_Input for this task_.

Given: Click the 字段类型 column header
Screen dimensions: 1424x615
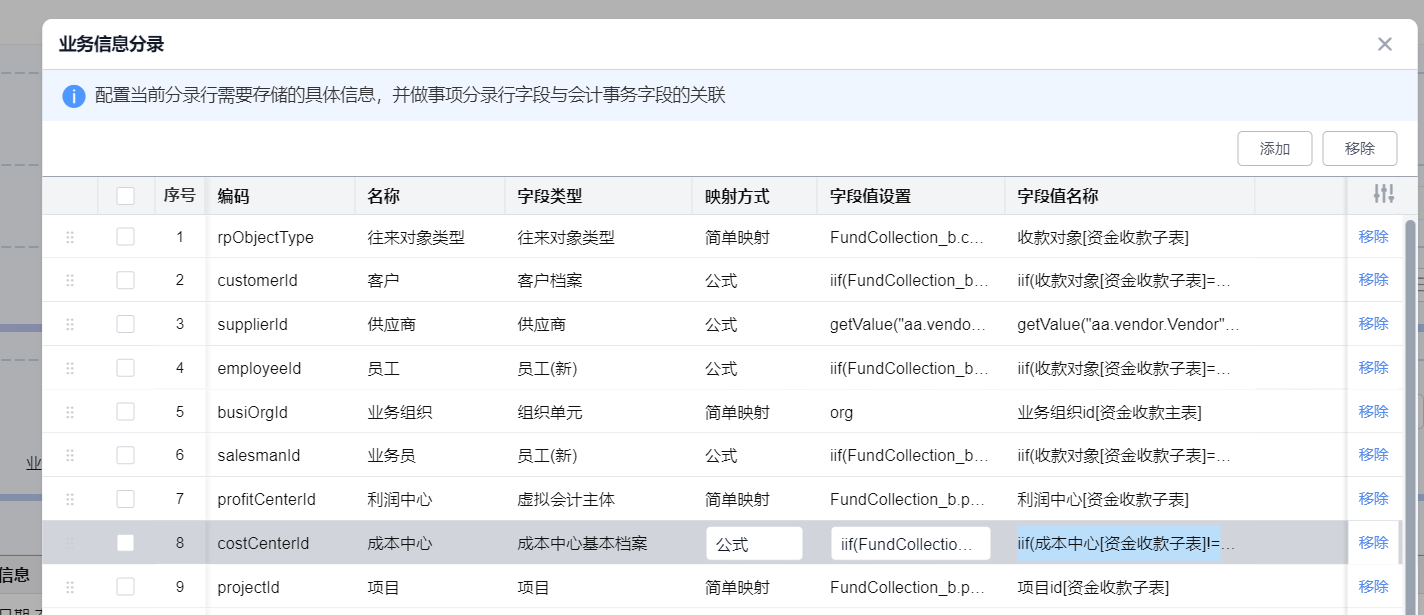Looking at the screenshot, I should (549, 196).
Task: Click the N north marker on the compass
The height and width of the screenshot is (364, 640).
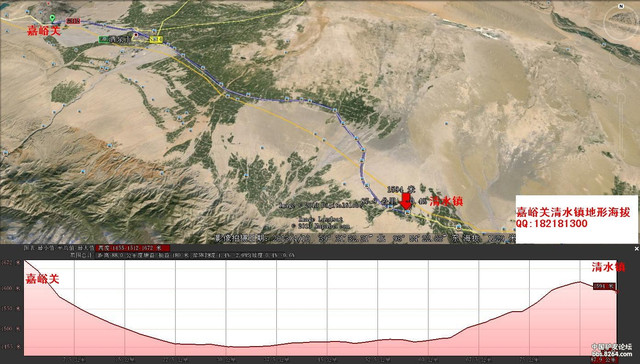Action: point(621,6)
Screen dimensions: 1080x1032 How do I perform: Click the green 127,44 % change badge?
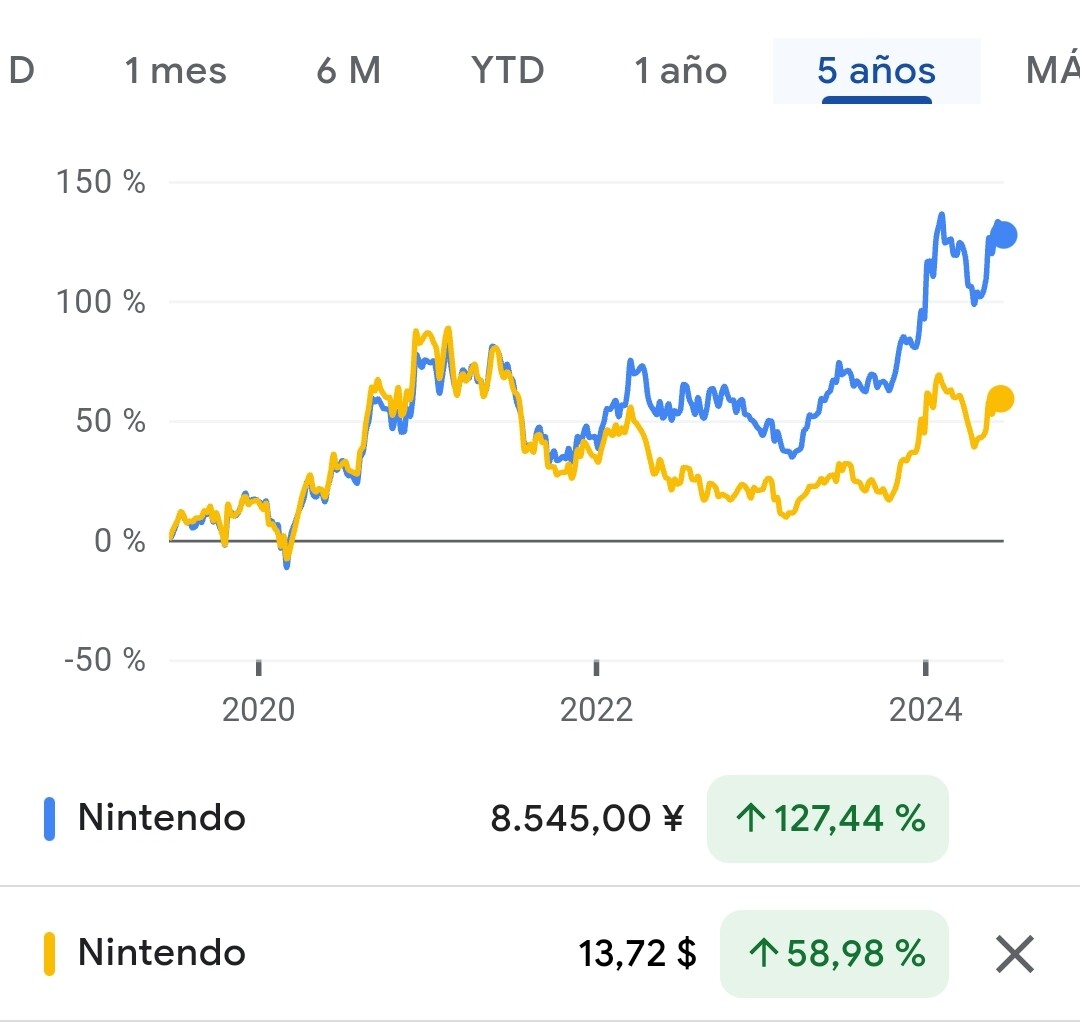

_Your assignment_.
Every line of the listing should be repeated exactly; no picture should appear.

_The completed task_.
Given: Click the 字段类型 column header
Screen dimensions: 1424x615
Looking at the screenshot, I should (549, 196).
Task: Click the N north marker on the compass
The height and width of the screenshot is (364, 640).
Action: point(621,6)
Screen dimensions: 1080x1032 How do I perform: Click the green 127,44 % change badge?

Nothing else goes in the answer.